Two years after he began his flight training, in September 1944, his plane was shot down by anti-aircraft fire during a bombing run over Chichi Jima, a coral atoll in the Bonin Islands. He survived the crash into the sea and was rescued by a submarine.
Historians have the advantage of being able to see, with the benefit of hindsight, things such as turning points and shifts in fortunes for both sides. And, in the case of the war in the Pacific, one of the deciding factors was the availability of trained naval aviators.
While the aircraft carrier was the dominant element in the strategic thinking of both sides, it took a long time to train a navy combat pilot – about 24 months, on average. This is why the U.S. Navy stationed so many submarines, critical to the war effort in their own right, to rescue downed pilots.
That unbending math, along with a look at the chronology of the war, tells us something that American naval commanders quickly realized: The Japanese military challenge would have to be met by the experienced naval aviators we had available at the beginning.
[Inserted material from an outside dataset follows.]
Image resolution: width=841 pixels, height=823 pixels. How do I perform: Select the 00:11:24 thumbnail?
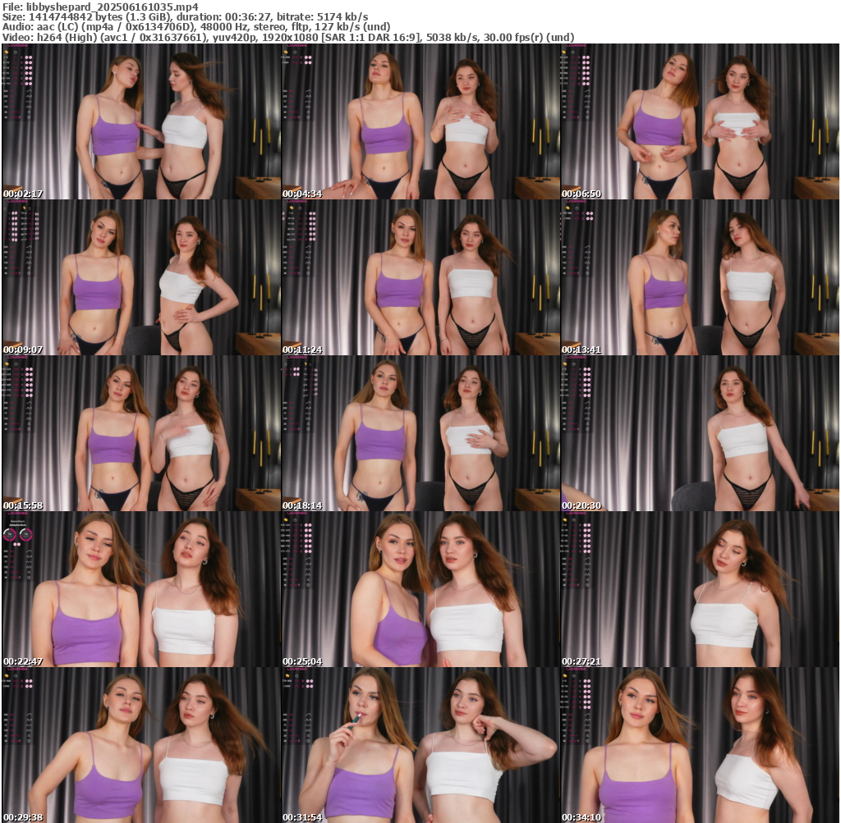(421, 277)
The ones trained later would make the same kinds of sacrifices and display the same kind of bravery, but the nature of the conflict would change. The initial challenge had been met, and the enemy had been turned back into fighting a defensive, if still bloody, war.
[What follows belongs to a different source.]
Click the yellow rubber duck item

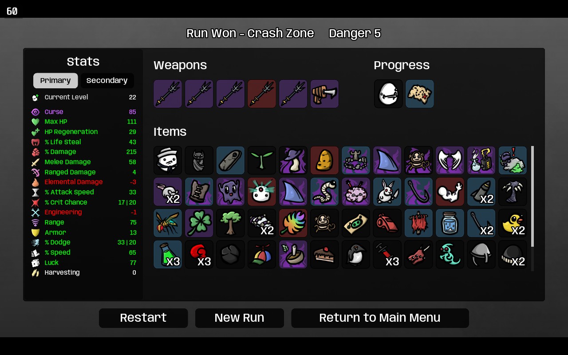click(x=513, y=223)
There is a lesson in this for us as we try to address some of today’s issues and problems. Sometimes you have to go with the team you’ve got. In the long run you can change the size and skill level of the team, but to meet today’s challenge, you have to get the best out of the people you have.
One of the challenges we face in our state today is what to do about the WASL results. Test scores for the Washington Assessment of Student Learning were encouraging for reading and writing, but dismaying for mathematics. In the 10th-grade examination, 86 percent passed the reading portion and 84 percent passed the writing part of the test. These numbers are not where we would want them to be, but the educational issues they represent can be addressed.
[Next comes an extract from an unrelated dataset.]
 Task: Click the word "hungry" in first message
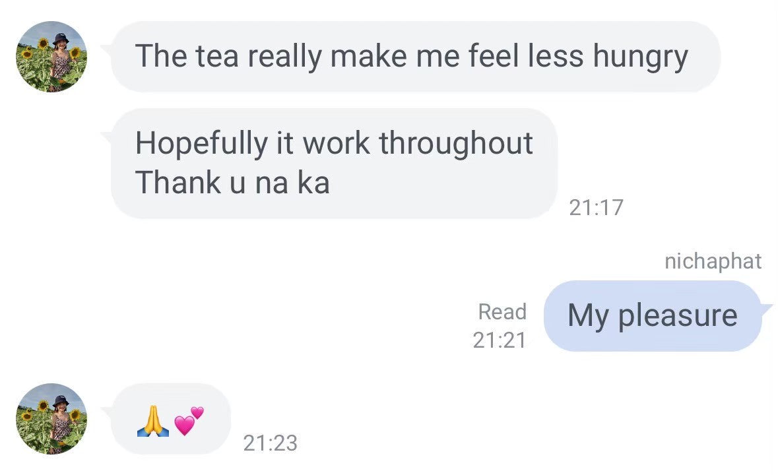tap(640, 57)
Mathematics is another matter. Only 54 percent of the 10th-grade students passed the math portion of the test. This is more than an educational challenge. This is an educational disaster from which we must recover.
The reaction to the disastrous math test scores has mostly been tied to two ideas – both unhelpful. The first is that the test is either too hard or is faulty in some other, unspecified way. This is simply not the case. It is, after all, a 10th-grade exam, vetted as such by comparison with other statewide exams across the country, and it is not unreasonable to expect high school graduates to pass it.
The second idea, that we need to spend more money and, specifically, that we need to raise teachers’ pay, is equally unhelpful, but not because it isn’t true, or because we shouldn’t do it. It simply doesn’t help us address the problem we face right now.
The students who failed the math portion of the WASL are part of the class of 2008. If we do not show them how to learn enough math to pass the test (they get at least four more tries), they will not receive their high school diplomas.
Higher teacher pay will not help much, if at all, in this effort. The principal reason to offer higher teacher pay as a way to improve educational performance is to change the composition of the teaching work force, to attract a higher-quality teacher. To have any significant effect, though, that would mean replacing existing teachers with new ones, a process that would take years.
Higher teacher pay is mostly a strategic move that addresses long-term educational quality issues in our state. It won’t help the 46 percent of today’s high school sophomores who failed the math test required to graduate in 2008.
We have to meet the math challenge with the team we’ve got in place: the teachers, the students and the parents that are here right now. If we focus the resources of this team, we can meet the challenge presented by the math test.
James McCusker is a Bothell economist, educator and consultant. He also writes “Business 101” monthly for the Snohomish County Business Journal.